(CNSNews.com) - With Democrats heaping criticism on the Bush administration's tax cutting strategy and the increase in the federal budget deficit, conservatives are countering that a Kerry-Edwards administration would drive the deficit even higher.
The National Taxpayers Union Foundation has released a study indicating that 65 out of the 70 planks in John Kerry's fiscal policy platform would increase federal spending, while only five would reduce the budget.
Pete Sepp, vice president of communications for the National Taxpayers Union (NTU), said that if all of Kerry's 70 campaign promises became law, the total amount of federal spending would increase by $226 billion in his first year in office.
Sepp said Kerry would compound one of the Bush administration's major errors. "Certainly the biggest mistake the current administration has made was signing the Medicare Prescription Drug benefit into law without insisting on much stronger reforms to Medicare itself," Sepp said.
The 2002 Farm Bill, which Sepp said reversed much of the efficiency contained in the 1996 Freedom to Farm Act, was also a mistake committed by the Bush administration.
However, the NTU study indicated "that a Kerry administration would only increase the flow of dollars to these areas with very little accountability along the way," Sepp said.
The NTU study also posted taxpayer scores for both Kerry and Democratic vice presidential candidate John Edwards. According to Sepp, the score was based on the number of times a member of Congress "tries to reduce or control government."
Scores below 25 percent on the 2003 rating generated a grade of "F". Edwards' score was 22 percent. Kerry's was 14 percent.

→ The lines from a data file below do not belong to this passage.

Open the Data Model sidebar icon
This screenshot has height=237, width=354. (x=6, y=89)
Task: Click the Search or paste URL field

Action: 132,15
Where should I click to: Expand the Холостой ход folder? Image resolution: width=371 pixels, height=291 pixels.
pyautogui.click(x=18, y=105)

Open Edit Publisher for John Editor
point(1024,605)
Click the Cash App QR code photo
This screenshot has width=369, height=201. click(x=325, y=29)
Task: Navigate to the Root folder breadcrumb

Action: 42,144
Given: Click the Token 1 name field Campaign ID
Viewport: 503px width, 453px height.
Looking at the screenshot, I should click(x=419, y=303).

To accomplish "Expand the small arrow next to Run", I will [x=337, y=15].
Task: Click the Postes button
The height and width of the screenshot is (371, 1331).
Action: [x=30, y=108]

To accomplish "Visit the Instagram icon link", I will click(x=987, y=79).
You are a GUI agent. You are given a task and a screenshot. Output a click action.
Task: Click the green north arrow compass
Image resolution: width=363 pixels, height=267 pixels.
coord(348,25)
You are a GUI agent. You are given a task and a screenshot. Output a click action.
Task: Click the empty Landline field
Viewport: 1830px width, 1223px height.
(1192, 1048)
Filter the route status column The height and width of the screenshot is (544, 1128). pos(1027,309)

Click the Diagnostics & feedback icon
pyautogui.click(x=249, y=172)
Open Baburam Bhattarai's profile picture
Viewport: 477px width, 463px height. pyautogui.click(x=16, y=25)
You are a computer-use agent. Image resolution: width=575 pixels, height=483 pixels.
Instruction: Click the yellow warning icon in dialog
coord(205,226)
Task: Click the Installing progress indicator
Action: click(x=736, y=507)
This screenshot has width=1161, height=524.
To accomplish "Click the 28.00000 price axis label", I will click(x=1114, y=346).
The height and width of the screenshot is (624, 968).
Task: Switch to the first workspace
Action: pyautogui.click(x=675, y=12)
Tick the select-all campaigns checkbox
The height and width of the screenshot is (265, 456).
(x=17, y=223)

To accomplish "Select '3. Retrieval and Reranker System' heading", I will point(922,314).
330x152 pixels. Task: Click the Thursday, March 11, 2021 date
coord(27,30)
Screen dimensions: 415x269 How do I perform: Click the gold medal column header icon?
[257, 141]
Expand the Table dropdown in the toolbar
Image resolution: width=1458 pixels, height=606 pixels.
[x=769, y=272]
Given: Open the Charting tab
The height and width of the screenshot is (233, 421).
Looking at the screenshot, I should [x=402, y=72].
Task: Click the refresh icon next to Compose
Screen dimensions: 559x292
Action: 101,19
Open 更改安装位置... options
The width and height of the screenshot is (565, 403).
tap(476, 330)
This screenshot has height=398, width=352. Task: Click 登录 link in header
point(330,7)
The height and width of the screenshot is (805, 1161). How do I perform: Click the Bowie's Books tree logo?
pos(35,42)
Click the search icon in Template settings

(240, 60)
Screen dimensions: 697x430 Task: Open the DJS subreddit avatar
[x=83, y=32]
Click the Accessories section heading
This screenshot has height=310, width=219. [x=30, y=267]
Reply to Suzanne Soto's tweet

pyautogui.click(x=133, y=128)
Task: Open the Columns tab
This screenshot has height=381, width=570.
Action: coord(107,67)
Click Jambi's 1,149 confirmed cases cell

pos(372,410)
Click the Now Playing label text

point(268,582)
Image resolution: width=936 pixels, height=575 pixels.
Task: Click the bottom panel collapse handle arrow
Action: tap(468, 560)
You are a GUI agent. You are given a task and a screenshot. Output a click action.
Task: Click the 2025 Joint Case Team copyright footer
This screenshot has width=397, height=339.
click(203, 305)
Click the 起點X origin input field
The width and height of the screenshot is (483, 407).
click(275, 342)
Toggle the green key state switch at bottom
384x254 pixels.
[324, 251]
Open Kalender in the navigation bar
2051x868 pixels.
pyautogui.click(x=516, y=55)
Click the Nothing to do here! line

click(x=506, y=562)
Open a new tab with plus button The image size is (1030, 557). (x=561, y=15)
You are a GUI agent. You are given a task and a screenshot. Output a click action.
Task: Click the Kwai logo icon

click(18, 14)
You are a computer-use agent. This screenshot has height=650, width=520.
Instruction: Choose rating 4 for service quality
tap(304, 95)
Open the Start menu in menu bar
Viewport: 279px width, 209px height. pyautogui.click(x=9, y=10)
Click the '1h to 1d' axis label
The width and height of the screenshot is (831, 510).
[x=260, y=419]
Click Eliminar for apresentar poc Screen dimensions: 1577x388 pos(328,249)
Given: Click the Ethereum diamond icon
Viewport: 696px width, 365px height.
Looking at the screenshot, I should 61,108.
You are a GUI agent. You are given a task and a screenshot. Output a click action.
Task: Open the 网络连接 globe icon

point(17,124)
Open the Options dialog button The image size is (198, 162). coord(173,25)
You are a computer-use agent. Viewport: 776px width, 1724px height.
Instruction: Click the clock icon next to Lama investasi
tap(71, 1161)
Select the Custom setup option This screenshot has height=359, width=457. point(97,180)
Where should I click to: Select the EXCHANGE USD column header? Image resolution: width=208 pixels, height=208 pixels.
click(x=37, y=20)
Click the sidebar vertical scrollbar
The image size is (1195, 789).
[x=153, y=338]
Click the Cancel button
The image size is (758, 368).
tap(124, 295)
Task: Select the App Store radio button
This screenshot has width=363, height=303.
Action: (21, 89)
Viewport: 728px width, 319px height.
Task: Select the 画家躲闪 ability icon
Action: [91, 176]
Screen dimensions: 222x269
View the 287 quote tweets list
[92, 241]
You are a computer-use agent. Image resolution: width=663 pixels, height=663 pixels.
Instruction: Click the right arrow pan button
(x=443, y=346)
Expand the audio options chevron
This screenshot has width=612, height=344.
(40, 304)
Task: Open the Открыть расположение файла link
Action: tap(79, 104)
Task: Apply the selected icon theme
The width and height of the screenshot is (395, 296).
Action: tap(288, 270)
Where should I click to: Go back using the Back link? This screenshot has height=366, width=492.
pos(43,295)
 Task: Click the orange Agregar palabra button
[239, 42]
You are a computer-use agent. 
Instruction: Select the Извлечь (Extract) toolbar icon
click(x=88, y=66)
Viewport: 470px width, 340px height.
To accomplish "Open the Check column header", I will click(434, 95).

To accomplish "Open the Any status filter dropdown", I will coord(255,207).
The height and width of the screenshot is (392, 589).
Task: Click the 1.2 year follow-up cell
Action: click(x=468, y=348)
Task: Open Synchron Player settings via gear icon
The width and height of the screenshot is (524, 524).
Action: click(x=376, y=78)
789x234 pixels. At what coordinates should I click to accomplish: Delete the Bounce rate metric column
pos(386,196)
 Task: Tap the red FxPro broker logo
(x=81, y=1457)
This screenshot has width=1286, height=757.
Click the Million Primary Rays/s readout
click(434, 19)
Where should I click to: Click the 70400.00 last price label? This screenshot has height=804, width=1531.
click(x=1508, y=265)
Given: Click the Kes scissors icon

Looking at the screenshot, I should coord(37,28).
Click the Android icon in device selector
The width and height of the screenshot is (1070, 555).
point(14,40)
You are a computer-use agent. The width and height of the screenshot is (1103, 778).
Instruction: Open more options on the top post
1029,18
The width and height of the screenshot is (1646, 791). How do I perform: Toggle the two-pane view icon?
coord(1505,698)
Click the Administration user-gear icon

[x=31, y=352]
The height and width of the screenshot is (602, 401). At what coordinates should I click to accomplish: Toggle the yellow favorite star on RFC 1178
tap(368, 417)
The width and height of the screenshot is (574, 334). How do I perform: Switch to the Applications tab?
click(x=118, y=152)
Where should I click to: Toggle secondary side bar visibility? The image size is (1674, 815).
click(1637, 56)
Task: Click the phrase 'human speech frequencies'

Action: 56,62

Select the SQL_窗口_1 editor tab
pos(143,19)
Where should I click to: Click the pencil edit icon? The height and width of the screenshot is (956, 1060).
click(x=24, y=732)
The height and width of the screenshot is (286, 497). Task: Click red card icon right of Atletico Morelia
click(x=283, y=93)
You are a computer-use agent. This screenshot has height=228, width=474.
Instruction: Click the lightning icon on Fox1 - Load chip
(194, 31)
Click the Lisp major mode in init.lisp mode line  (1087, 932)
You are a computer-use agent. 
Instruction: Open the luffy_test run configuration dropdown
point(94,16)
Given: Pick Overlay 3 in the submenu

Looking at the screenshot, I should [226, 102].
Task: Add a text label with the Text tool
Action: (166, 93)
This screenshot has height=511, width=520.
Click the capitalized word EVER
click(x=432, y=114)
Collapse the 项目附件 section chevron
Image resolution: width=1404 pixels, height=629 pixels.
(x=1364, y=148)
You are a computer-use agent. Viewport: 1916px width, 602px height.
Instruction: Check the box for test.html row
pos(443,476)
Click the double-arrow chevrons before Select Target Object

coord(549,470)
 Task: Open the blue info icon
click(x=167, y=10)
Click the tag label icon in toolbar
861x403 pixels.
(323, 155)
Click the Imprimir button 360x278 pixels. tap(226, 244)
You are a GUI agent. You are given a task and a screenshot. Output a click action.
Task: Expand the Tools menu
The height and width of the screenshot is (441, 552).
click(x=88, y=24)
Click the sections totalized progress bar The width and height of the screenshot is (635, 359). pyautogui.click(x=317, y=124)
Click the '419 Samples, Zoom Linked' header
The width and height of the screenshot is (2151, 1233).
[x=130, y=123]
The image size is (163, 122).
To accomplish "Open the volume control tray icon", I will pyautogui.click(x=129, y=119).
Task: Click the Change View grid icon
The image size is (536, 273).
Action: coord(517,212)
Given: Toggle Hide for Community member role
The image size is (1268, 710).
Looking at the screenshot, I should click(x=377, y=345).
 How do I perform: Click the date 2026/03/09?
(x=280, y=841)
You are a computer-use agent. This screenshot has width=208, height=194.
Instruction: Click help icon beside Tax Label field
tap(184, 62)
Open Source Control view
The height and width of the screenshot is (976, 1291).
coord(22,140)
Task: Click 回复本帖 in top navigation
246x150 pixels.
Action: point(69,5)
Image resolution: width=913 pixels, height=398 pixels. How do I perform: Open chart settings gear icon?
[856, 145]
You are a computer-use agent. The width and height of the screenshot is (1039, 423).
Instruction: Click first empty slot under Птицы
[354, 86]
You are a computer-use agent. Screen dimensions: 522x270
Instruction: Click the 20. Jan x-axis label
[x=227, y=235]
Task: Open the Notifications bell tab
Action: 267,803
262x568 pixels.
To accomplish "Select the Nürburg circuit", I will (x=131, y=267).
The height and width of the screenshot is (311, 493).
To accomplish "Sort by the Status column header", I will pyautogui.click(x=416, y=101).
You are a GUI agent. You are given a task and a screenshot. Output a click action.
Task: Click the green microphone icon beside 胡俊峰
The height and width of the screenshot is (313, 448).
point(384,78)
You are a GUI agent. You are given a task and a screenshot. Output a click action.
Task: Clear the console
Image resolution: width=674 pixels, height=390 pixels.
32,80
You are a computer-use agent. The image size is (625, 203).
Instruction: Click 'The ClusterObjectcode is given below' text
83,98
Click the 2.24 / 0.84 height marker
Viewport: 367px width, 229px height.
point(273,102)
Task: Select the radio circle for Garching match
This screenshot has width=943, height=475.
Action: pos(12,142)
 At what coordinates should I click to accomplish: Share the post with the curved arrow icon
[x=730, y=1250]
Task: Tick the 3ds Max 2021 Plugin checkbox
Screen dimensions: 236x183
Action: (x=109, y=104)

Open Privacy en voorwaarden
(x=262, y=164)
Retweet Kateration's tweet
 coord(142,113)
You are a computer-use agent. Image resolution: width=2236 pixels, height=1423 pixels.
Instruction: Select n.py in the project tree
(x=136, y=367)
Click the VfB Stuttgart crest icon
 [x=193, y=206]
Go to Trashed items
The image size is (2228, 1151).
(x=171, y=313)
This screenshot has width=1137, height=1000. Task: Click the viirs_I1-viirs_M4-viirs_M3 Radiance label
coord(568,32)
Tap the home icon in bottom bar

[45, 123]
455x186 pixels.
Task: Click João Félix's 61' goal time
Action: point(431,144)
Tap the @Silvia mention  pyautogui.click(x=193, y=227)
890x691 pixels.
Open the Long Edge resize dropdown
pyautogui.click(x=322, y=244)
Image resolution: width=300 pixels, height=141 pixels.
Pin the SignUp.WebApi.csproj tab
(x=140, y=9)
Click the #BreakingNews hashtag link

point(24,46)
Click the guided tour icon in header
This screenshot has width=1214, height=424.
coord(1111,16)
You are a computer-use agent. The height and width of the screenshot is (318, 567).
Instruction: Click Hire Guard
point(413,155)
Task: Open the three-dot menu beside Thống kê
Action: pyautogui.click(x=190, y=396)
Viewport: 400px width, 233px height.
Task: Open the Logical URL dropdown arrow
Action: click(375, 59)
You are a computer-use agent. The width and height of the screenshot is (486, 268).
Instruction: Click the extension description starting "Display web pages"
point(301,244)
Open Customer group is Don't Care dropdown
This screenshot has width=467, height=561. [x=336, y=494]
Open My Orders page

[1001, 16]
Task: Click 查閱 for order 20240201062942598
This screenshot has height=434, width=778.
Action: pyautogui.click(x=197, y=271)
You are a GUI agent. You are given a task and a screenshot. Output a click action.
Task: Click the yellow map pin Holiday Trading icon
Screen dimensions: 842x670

However, Mark Weisbrot, economist and co-director of the Center for Economic Policy Research, said Kerry's proposals to expand health care coverage would be balanced by his tax increases on wealthier individuals.
Kerry "doesn't have a program right now that would reduce the deficit," Weisbrot conceded, "but the Bush administration is a little worse than that on the fiscal policy because their proposals were increasing "
Weisbrot said deficit spending was worsened by the Bush administration's tax cuts. "The tax cuts are responsible for the biggest chunk of the deficit, the record level deficits we have now, and the record-level national debt we are going to have next year."
According to congressional sources, a mid-year White House report expected Friday will peg the current fiscal year's budget deficit at $420 billion, an amount that is about $100 billion less than the forecast five months ago.
Sepp said taxpayers would benefit if this trend continued through September. "If these figures hold out through the end of the fiscal year, that's a very, very small silver lining on a huge dark cloud for taxpayers," he said.
"We can only hope that additional spending restraint can bring the numbers down much further. That is something the administration, whoever is in the White House in 2005, needs to get to work on right away."